The image hosting capability is part of your ArcGIS Enterprise portal user interface if ArcGIS Image Server has been registered. To use it, you’ll use the following workflow:

  1. Go to the Content pane of your organization’s portal. Click Create > New image layer, which gives you various options.
  2. Select the output you want:
    • Create one imagery layer that is a mosaic of all the input images. This generates a CRF stored in the raster store.
    • Create one imagery layer that contains a collection of all the input images. This creates a mosaic dataset behind the scenes and publishes it as a dynamic image service.
    • Create multiple imagery layers, one for each input image. The separate images are available as separate layers.

You can add both raster datasets and raster products, and define different properties related to required band combinations, orthorectification, and so on.

Once the data has been uploaded to the cloud, it is processed and served back to you as a dynamic image service.

Cloud deployment of ArcGIS Enterprise, ArcGIS Image Server, and ArcGIS Pro

Where should I locate…

Image Storage

Cloud

Image Management

Cloud (ArcGIS Pro)

Publication

Cloud (ArcGIS Enterprise & ArcGIS Image Server)

ArcGIS infrastructure—ArcGIS Enterprise, ArcGIS Image Server, and ArcGIS Pro—can all be installed in the cloud.

In this case, the source data is a registered data store or native cloud storage. You can then use ArcGIS Pro, running in the cloud, to manage your imagery and create mosaic datasets. The imagery can be referenced using a cloud storage connection (ACS) file, a VSI file handler, or raster proxies. It’s recommended to store the mosaic datasets in an enterprise geodatabase (for example, RDS).

Once the infrastructure is set up, this workflow is identical to publishing a tile service or image service using an on-premises deployment of ArcGIS Pro.
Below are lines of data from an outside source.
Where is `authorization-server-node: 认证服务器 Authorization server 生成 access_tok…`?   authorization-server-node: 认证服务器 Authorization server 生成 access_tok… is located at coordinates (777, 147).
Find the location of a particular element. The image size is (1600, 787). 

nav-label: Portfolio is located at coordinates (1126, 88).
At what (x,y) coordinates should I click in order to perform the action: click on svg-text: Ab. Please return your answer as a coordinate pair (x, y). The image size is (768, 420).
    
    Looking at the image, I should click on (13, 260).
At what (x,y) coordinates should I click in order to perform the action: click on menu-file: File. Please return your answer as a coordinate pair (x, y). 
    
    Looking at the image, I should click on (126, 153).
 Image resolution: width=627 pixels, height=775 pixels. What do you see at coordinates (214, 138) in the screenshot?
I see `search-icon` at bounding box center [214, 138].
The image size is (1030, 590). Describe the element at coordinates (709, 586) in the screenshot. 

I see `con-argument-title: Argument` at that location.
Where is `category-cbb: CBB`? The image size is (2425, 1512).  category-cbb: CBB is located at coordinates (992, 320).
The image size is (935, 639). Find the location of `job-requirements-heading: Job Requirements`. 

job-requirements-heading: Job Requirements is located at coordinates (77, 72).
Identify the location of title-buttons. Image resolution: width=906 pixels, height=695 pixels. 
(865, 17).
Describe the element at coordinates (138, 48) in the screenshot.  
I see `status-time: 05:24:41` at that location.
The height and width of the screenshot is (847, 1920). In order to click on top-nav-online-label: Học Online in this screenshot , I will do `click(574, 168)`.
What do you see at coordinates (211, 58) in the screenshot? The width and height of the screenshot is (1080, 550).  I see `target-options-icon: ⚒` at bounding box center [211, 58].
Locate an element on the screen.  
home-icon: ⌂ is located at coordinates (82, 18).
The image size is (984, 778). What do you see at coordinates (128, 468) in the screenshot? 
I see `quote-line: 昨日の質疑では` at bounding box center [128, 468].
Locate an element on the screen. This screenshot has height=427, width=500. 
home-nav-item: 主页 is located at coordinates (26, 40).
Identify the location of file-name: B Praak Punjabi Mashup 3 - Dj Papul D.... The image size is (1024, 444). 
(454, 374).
Refer to Recommended architecture for more information about implementation.

Advantages

Like image hosting, this approach allows you to use all the capabilities of ArcGIS Image Server, including raster analytics and ortho mapping. You also have the full capabilities of mosaic datasets, and the familiar interface of ArcGIS Pro.

Disadvantages

Disadvantages include requiring an additional machine in the cloud to run ArcGIS Pro and someone in your organization to implement a cloud deployment of ArcGIS Enterprise.

Note:

When publishing imagery using a cloud deployment of ArcGIS, if you choose to publish by reference, the data referenced by ArcGIS Pro must be accessible by the server; if you choose to copy data, it will copy the data to the server, which is not ideal if there’s a lot of data.